Text excerpt:

────────────────

How F/A-22 Raptors Work

The F/A-22 is an air-superiority fighter with improved capability over current Air Force aircraft.
Photo courtesy U.S. Air Force

The first jet fighters appeared at the end of World War II. A few of them, equipped with machine guns, saw combat and quickly proved that jets were here to stay. During the Korean War, faster, more heavily armed fighters entered service, including the first supersonic air-to-air dog fighters and the first to carry only missiles as weapons.

Today, powerful fighter aircraft are basically flying computers that combine technology and stealth design to be invisible to enemy radar and attack their opponents without warning. We'll look at the newest fighter in the U.S. Air Force's aerial arsenal, the F/A-22 Raptor. The "F/A" designates the Raptor as a "fighter" and an "attack" aircraft. As we'll see, the F/A-22 incorporates the latest approaches to avoiding detection along with a mind-boggling array of weapons and technology to succeed at both missions.


What is the F/A-22 Raptor?

────────────────

Prompt 1:
In the F/A-22 Raptor text, what does the "F/A" designate the Raptor as?
Prompt 2:
Swap "mind-boggling" for "impressive" in the F/A-22 Raptor text, then write out the passage from "Today, powerful fighter" to "the F/A-22 Raptor?".
Prompt 3:
Check each statement against the F/A-22 Raptor text and answer yes or no, quoting the words that decide it: (a) The first jet fighters appeared at the end of World War II. (b) The first supersonic air-to-air dog fighters entered service during World War II. (c) The F/A-22 Raptor is the newest fighter in the U.S. Air Force's aerial arsenal.

Given information:
────────────────

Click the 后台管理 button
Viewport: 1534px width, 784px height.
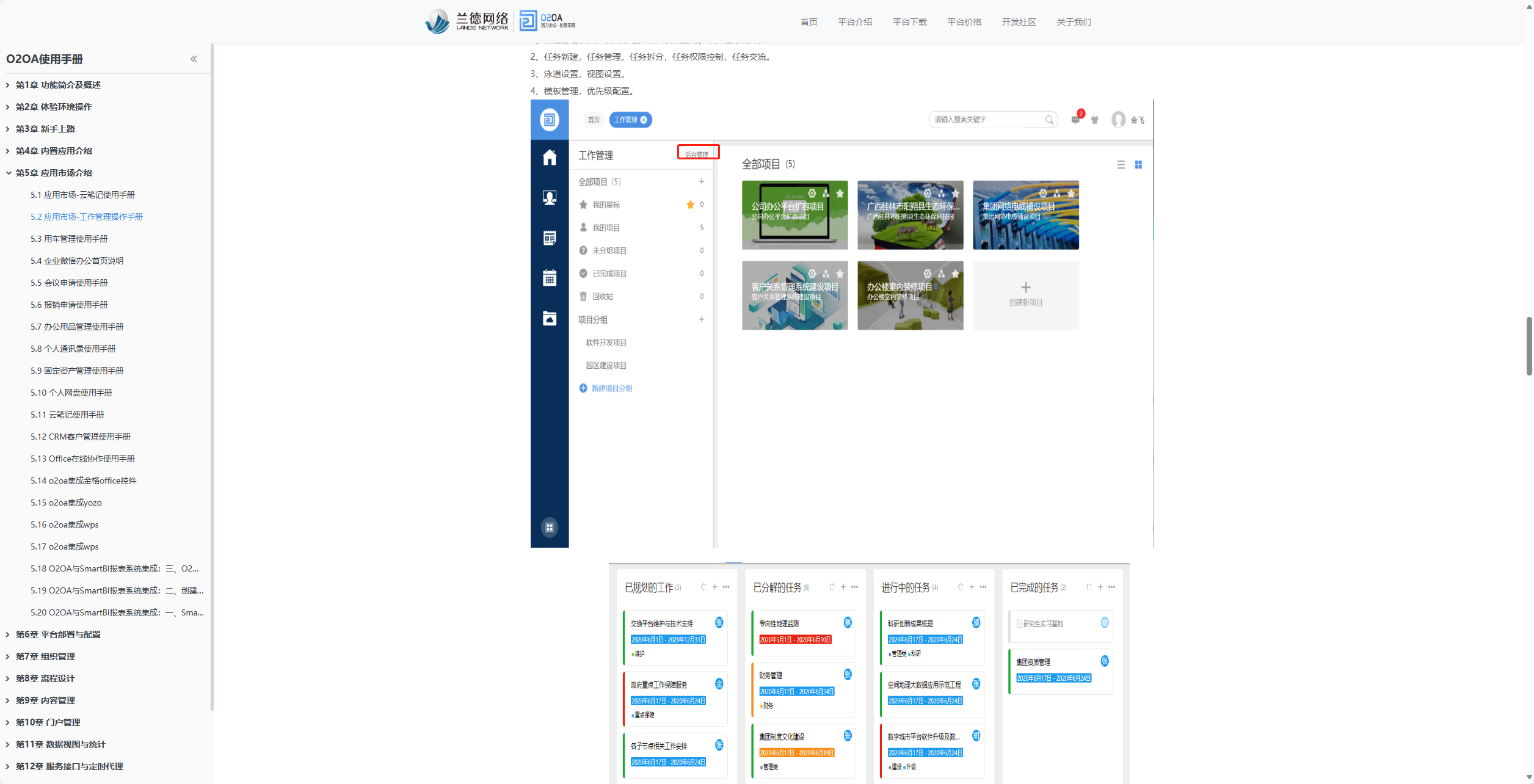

────────────────

Complete response 1:
It designates the Raptor as a "fighter" and an "attack" aircraft.

Complete response 2:
Today, powerful fighter aircraft are basically flying computers that combine technology and stealth design to be invisible to enemy radar and attack their opponents without warning. We'll look at the newest fighter in the U.S. Air Force's aerial arsenal, the F/A-22 Raptor. The "F/A" designates the Raptor as a "fighter" and an "attack" aircraft. As we'll see, the F/A-22 incorporates the latest approaches to avoiding detection along with a impressive array of weapons and technology to succeed at both missions.


What is the F/A-22 Raptor?

Complete response 3:
(a) Yes: "The first jet fighters appeared at the end of World War II."
(b) No: "During the Korean War, faster, more heavily armed fighters entered service, including the first supersonic air-to-air dog fighters"
(c) Yes: "the newest fighter in the U.S. Air Force's aerial arsenal, the F/A-22 Raptor"